▶ _RAW DATA_:
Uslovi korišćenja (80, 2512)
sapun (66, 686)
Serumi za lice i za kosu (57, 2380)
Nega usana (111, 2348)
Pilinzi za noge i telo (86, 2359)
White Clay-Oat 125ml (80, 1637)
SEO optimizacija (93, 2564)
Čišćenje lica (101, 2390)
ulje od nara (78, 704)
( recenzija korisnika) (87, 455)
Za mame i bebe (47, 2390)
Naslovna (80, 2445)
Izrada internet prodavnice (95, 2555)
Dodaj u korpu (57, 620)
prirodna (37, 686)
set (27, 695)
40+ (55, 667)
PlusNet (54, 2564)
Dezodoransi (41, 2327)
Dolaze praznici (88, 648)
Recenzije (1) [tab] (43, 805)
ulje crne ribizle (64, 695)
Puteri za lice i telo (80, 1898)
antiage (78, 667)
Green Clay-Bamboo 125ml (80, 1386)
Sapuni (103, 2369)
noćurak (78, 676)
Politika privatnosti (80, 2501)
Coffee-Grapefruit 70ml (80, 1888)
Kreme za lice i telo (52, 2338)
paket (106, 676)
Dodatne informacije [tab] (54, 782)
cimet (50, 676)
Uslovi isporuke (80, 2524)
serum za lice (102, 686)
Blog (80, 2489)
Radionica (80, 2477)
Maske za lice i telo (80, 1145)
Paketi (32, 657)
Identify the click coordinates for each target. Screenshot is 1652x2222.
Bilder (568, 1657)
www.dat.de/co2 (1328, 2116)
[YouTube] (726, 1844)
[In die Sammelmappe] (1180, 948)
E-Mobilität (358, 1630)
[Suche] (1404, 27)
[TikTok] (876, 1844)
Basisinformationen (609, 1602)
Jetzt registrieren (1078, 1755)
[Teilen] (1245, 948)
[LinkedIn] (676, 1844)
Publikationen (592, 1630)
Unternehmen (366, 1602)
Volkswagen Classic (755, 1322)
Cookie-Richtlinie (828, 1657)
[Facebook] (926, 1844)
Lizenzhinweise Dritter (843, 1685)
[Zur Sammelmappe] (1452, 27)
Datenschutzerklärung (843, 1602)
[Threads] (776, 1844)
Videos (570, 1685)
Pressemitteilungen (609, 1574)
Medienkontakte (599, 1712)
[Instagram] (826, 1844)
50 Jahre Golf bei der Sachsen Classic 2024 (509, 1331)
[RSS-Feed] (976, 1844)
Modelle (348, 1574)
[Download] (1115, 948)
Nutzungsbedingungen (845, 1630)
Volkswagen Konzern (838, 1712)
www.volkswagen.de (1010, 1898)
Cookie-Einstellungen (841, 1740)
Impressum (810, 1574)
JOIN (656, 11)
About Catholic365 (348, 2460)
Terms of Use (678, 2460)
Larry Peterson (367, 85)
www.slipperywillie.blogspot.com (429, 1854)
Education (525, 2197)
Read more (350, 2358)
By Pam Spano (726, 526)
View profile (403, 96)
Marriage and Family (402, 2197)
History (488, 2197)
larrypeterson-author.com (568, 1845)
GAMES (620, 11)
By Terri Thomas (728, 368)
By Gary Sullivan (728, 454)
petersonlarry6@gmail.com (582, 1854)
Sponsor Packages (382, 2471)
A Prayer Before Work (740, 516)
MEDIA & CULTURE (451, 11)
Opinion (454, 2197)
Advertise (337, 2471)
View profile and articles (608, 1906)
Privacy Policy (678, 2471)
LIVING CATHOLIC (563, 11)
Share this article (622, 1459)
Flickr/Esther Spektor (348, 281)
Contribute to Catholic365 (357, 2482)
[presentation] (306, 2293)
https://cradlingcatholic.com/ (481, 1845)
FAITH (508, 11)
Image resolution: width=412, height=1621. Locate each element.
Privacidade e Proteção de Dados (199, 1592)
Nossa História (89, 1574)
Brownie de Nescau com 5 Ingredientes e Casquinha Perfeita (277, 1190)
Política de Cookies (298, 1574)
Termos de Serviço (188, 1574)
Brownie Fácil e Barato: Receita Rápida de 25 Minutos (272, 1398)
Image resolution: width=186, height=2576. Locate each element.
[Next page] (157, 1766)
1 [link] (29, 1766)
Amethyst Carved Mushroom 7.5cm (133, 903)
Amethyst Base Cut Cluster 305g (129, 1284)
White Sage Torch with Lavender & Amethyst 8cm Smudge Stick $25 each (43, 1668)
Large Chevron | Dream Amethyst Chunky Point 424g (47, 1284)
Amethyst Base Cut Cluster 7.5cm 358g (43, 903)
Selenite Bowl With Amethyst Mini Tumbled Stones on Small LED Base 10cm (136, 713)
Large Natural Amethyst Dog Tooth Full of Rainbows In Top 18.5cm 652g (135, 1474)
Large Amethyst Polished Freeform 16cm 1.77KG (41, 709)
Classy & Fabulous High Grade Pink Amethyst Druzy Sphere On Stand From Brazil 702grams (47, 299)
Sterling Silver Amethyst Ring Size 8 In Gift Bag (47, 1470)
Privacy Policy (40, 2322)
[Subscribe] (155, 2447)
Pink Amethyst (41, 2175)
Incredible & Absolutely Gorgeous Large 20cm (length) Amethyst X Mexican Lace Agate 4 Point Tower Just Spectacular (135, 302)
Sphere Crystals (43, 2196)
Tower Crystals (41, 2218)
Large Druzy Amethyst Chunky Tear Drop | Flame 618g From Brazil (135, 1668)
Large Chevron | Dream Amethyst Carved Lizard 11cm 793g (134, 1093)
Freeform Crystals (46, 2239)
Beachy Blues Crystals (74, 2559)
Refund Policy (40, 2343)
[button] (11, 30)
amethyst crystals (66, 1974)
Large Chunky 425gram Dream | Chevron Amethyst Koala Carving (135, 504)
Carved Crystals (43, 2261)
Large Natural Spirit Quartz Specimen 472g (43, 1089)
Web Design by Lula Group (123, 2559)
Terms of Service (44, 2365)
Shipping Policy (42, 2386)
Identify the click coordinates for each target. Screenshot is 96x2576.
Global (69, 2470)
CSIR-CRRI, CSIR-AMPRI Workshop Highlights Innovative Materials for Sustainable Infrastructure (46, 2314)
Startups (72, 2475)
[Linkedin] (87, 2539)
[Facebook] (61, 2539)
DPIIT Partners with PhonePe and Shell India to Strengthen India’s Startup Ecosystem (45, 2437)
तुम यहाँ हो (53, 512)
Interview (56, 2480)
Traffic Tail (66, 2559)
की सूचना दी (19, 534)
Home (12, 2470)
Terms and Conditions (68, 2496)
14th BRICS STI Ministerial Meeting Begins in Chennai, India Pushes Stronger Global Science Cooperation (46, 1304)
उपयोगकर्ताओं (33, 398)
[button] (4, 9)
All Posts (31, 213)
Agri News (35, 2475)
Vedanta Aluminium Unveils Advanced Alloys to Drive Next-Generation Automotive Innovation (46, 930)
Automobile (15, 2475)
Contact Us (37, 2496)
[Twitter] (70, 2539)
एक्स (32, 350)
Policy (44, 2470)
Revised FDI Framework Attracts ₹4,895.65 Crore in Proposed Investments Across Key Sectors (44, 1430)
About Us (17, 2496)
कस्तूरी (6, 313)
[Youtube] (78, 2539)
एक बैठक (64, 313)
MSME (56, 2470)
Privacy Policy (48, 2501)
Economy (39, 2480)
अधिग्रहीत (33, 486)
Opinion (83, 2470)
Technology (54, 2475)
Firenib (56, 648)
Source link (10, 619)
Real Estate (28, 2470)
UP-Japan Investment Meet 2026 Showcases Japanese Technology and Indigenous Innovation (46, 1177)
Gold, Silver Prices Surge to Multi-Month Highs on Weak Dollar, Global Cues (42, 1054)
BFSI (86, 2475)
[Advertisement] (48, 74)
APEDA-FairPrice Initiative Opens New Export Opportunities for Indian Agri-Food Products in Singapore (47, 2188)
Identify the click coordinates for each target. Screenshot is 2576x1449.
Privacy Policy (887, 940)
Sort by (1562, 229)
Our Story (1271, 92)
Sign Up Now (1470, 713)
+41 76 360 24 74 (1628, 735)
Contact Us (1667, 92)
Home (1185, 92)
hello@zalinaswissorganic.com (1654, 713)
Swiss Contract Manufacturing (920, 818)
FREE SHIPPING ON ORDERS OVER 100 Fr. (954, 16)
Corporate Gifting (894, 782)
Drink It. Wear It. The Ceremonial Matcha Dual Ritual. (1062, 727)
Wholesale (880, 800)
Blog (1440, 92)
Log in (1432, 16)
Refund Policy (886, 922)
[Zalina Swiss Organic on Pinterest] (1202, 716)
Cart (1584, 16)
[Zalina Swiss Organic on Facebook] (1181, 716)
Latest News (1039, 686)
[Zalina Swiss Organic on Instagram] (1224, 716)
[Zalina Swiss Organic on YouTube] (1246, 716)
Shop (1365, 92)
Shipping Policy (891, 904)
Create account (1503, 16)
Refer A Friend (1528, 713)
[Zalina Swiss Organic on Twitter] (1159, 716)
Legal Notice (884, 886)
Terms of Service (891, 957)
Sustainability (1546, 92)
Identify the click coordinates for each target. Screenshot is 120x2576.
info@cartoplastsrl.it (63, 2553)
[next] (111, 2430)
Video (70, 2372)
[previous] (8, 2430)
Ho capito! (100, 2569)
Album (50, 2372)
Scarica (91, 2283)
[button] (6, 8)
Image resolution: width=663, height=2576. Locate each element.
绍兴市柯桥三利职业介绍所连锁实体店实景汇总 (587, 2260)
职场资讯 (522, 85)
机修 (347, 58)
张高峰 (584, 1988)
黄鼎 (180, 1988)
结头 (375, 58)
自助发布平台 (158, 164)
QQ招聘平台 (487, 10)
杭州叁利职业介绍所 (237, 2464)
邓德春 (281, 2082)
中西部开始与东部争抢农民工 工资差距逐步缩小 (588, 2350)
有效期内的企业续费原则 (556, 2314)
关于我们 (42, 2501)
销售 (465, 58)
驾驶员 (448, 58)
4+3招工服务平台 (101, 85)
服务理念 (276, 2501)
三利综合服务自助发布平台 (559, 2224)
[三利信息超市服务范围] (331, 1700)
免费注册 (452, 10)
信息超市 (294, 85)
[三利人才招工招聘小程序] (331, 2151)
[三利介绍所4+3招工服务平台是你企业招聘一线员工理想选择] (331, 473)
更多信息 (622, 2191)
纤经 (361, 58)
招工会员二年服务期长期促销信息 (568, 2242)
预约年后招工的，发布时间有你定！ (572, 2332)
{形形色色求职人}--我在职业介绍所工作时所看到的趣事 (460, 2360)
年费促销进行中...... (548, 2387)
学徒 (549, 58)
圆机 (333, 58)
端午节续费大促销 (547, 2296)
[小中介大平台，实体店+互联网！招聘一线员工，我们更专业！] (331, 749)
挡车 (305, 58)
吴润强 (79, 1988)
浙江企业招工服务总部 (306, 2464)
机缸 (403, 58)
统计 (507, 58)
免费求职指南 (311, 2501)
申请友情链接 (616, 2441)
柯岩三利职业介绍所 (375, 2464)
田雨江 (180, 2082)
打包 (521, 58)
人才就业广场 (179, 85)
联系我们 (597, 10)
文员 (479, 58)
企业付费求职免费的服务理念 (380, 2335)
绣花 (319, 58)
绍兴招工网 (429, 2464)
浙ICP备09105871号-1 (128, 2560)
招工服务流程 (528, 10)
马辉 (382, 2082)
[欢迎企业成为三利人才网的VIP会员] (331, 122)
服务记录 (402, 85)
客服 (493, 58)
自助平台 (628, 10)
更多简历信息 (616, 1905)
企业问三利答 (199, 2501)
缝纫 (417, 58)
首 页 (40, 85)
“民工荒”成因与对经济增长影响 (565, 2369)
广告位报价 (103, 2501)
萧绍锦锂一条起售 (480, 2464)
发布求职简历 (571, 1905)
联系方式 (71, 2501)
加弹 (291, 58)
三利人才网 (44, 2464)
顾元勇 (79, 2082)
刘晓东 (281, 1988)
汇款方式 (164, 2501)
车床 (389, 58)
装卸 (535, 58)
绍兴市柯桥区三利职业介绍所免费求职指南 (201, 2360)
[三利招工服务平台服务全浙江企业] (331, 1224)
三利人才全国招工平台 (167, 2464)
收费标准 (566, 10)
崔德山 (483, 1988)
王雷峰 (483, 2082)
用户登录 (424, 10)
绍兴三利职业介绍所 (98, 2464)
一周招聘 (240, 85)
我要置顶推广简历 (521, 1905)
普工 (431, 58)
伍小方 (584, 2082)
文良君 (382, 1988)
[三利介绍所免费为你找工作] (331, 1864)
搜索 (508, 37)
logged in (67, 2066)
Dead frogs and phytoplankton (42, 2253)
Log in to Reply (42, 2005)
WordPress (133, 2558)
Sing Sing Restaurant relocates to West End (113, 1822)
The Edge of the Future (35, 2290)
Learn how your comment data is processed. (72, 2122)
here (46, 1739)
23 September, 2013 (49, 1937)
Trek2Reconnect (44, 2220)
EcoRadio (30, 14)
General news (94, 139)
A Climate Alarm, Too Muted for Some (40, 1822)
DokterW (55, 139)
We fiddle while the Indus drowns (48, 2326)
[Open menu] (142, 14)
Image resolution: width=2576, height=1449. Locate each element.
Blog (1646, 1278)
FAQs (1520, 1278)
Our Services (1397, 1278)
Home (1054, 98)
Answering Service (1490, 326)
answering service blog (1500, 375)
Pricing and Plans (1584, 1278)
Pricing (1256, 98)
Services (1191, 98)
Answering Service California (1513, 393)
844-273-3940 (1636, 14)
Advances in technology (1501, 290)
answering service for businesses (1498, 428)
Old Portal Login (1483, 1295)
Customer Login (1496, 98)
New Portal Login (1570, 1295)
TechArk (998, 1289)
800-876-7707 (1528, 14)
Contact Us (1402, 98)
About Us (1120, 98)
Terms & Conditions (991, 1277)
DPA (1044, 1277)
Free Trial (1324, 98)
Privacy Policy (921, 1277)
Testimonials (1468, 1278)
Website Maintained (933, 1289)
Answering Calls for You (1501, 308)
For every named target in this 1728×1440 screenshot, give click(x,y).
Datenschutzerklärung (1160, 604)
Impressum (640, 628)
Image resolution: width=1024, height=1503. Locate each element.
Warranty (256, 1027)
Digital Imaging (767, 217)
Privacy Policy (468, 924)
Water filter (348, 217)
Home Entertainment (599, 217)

▶ _BRIEF_: Both the first line of the records above and the line containing "Dodatne informacije [tab] (54, 782)" are to be transcribed exactly, together with every line between them, and nothing else.

▶ _RESPONSE_:
Uslovi korišćenja (80, 2512)
sapun (66, 686)
Serumi za lice i za kosu (57, 2380)
Nega usana (111, 2348)
Pilinzi za noge i telo (86, 2359)
White Clay-Oat 125ml (80, 1637)
SEO optimizacija (93, 2564)
Čišćenje lica (101, 2390)
ulje od nara (78, 704)
( recenzija korisnika) (87, 455)
Za mame i bebe (47, 2390)
Naslovna (80, 2445)
Izrada internet prodavnice (95, 2555)
Dodaj u korpu (57, 620)
prirodna (37, 686)
set (27, 695)
40+ (55, 667)
PlusNet (54, 2564)
Dezodoransi (41, 2327)
Dolaze praznici (88, 648)
Recenzije (1) [tab] (43, 805)
ulje crne ribizle (64, 695)
Puteri za lice i telo (80, 1898)
antiage (78, 667)
Green Clay-Bamboo 125ml (80, 1386)
Sapuni (103, 2369)
noćurak (78, 676)
Politika privatnosti (80, 2501)
Coffee-Grapefruit 70ml (80, 1888)
Kreme za lice i telo (52, 2338)
paket (106, 676)
Dodatne informacije [tab] (54, 782)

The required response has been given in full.